My project is running on Node with an Express backend.

I'm trying to query my Arango database clientside with Arangojs. ArangoDB is running on Docker on Digital Ocean. I have no issues querying my database serverside, however I get the following error on page load:

Failed to load http://0.0.0.0:8529/_db/database/_api/cursor : Response to preflight request doesn't pass access control check: The value of the 'Access-Control-Allow-Credentials' header in the response is 'false' which must be 'true' when the request's credentials mode is 'include'. Origin ' http://localhost:3000 ' is therefore not allowed access. The credentials mode of requests initiated by the XMLHttpRequest is controlled by the withCredentials attribute.

My code on the clientside js looks like this:

var db = new arangojs.Database({url:'http://0.0.0.0:8529'})
db.useDatabase(dbase)
db.useBasicAuth("database", 'password')
db.query('FOR doc IN docs RETURN doc') // etc. etc.

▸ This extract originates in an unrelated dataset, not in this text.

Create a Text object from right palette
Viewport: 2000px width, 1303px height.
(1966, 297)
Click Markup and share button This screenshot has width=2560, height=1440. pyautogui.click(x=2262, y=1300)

EDIT: 1 year later in hindsight this question is pretty silly - The correct answer for this is don't expose your database credentials through clientside JS... Communicate with your backend, and have that communicate with your datastore.

Answer 1

You are configuring cors() wrong, you have to use credentials property in order to configure Access-Control-Allow-Credentials :

var cors = require('cors');
var corsOptions = {
    origin: '*',
    credentials: true };

app.use(cors(corsOptions));

Besides that, your app.all(* ... isnt necessary because app.use(cors(corsOptions)); will already handle it for you.

Answer 2

You must set origin with a "trusted" URL or an array of "trusted" URLs, each with protocol + domain + port when, you configure cors with credentials. origin : '*' is blocked, because using credentials for every origin is too permissive. It is like not using credentials at all.